It seems to me that Kim’s position as outlined in this post in general leans too far in the direction of a definition of marriage in terms of ‘close personal relationship’. Within such a definition (in which gender and other things are treated as largely irrelevant), a strong analogy between committed same-sex relationships and marriage seems natural.
Putting the question of whether the church should bless committed same-sex relationships or not to one side (the purpose of this post is not that of questioning the legitimacy of homosexual bonding in general), I think that this supposed analogy needs to be examined more closely.

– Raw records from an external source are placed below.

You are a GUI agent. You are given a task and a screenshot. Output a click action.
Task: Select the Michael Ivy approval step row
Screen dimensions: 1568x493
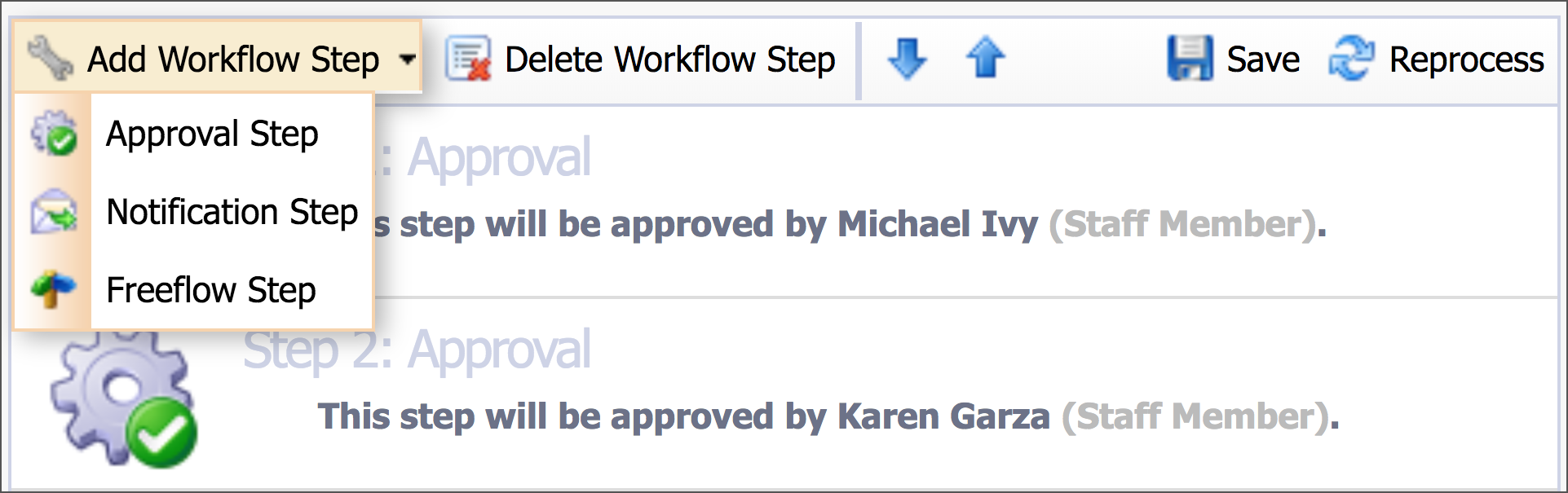point(784,201)
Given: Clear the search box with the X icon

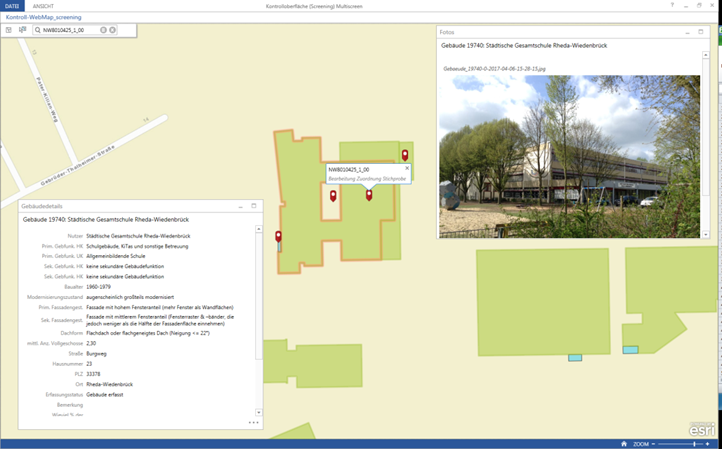Looking at the screenshot, I should click(x=112, y=30).
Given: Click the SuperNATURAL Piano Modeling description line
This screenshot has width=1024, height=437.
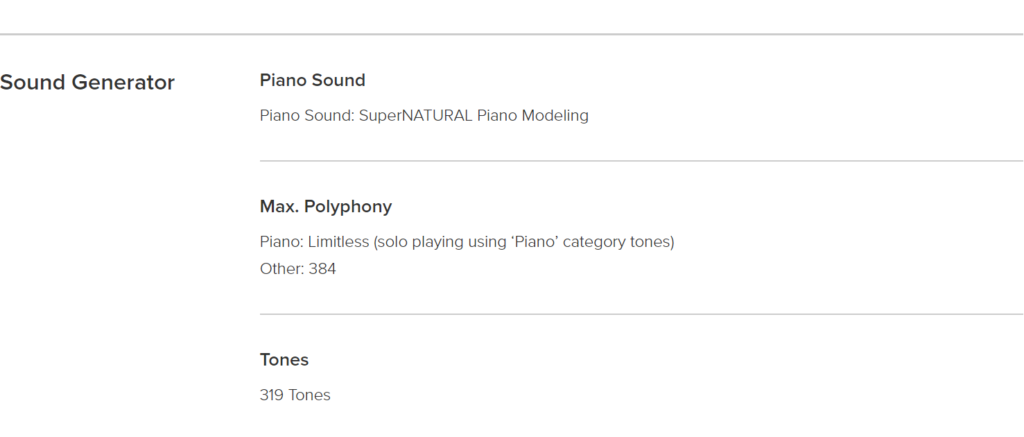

Kim speaks of procreation’s relationship to marriage as ‘gratuitous’ rather than ‘instrumental’, as ‘overflow rather than essence’. There is a sense in which this is profoundly true. However, I think that the ‘gratuitous’ character of marriage, most fully expressed in procreation—but by no means limited to it—is worthy of more attention. Is it not the ‘gratuitous’ character of marriage that marks it out as an especially blessed—and ‘graced’—relationship? Sometimes gratuitous overflow is ‘of the essence’. The fact that this peculiar grace of procreation belonging to marriage has not been given to homosexual relationships, is surely something that we should reflect upon before we think about any close identification between the two (which would have the effect of minimizing the significance of the gift of procreation relative to the institution of marriage).
The relationship between marriage and children and marriage and society is also related to this larger question of the ‘overflow’ of marriage. Society’s historical privileging of marriage and the Church’s conviction that marriage is peculiarly blessed have had far more than marriage’s creation (or recognition) of a close personal relationship in view. It is the manner in which marriage forms the bonds of society that has the greatest significance here. Marriage unites different families; it unites the sexes; it unites generations.
The public character of the marriage ceremony testifies to the fact that marriage is a deeply political institution, a profoundly personal bond designed to ‘overflow’ in a manner than forms and helps to sustain a larger society (this is one of the key reasons why ‘pre-ceremonial sex’—to use Kim’s expression—really is a problem). In our society marriage is increasingly understood in terms of personal fulfillment; the renunciation that is central to marriage has been lost sight of. The self-denial involved in marriage—the self-denial that leads to its overflowing character and to the peculiar joys that are appropriate to this act of renunciation—has been replaced with the identification of marriage with gratification. Privatized understandings of marriage downplay the importance of the ‘overflowing’ character of the relationship, defining the relationship almost wholly in terms of the needs and desires of the immediate partners in the relationship.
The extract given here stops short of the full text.